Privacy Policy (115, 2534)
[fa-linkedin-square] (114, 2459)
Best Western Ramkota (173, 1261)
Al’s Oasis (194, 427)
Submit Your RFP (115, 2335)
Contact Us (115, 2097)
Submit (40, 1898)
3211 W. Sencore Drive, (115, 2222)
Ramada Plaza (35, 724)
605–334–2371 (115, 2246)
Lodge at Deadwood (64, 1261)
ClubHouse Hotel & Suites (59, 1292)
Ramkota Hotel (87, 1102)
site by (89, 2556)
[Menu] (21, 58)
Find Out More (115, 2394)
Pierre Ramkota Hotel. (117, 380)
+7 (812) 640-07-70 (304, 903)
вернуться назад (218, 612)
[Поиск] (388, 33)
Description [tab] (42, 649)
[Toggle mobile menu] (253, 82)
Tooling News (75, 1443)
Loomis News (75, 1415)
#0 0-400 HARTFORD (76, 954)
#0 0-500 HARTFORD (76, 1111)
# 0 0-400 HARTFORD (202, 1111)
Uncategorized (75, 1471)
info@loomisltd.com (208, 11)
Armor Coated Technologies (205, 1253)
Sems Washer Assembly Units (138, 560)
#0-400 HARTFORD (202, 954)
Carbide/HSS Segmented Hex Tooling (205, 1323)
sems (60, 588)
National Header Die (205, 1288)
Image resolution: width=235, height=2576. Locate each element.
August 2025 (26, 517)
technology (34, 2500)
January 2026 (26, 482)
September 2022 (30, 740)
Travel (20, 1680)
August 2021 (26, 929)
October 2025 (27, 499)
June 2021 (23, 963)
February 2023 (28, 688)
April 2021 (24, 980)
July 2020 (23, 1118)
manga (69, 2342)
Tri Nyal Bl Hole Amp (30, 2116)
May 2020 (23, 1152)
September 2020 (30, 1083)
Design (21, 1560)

TASK GOAL
Write out the entire listing above once more. Keep it exact.

RESULT OF THIS EXERCISE
Privacy Policy (115, 2534)
[fa-linkedin-square] (114, 2459)
Best Western Ramkota (173, 1261)
Al’s Oasis (194, 427)
Submit Your RFP (115, 2335)
Contact Us (115, 2097)
Submit (40, 1898)
3211 W. Sencore Drive, (115, 2222)
Ramada Plaza (35, 724)
605–334–2371 (115, 2246)
Lodge at Deadwood (64, 1261)
ClubHouse Hotel & Suites (59, 1292)
Ramkota Hotel (87, 1102)
site by (89, 2556)
[Menu] (21, 58)
Find Out More (115, 2394)
Pierre Ramkota Hotel. (117, 380)
+7 (812) 640-07-70 (304, 903)
вернуться назад (218, 612)
[Поиск] (388, 33)
Description [tab] (42, 649)
[Toggle mobile menu] (253, 82)
Tooling News (75, 1443)
Loomis News (75, 1415)
#0 0-400 HARTFORD (76, 954)
#0 0-500 HARTFORD (76, 1111)
# 0 0-400 HARTFORD (202, 1111)
Uncategorized (75, 1471)
info@loomisltd.com (208, 11)
Armor Coated Technologies (205, 1253)
Sems Washer Assembly Units (138, 560)
#0-400 HARTFORD (202, 954)
Carbide/HSS Segmented Hex Tooling (205, 1323)
sems (60, 588)
National Header Die (205, 1288)
Image resolution: width=235, height=2576. Locate each element.
August 2025 (26, 517)
technology (34, 2500)
January 2026 (26, 482)
September 2022 (30, 740)
Travel (20, 1680)
August 2021 (26, 929)
October 2025 (27, 499)
June 2021 (23, 963)
February 2023 (28, 688)
April 2021 (24, 980)
July 2020 (23, 1118)
manga (69, 2342)
Tri Nyal Bl Hole Amp (30, 2116)
May 2020 (23, 1152)
September 2020 (30, 1083)
Design (21, 1560)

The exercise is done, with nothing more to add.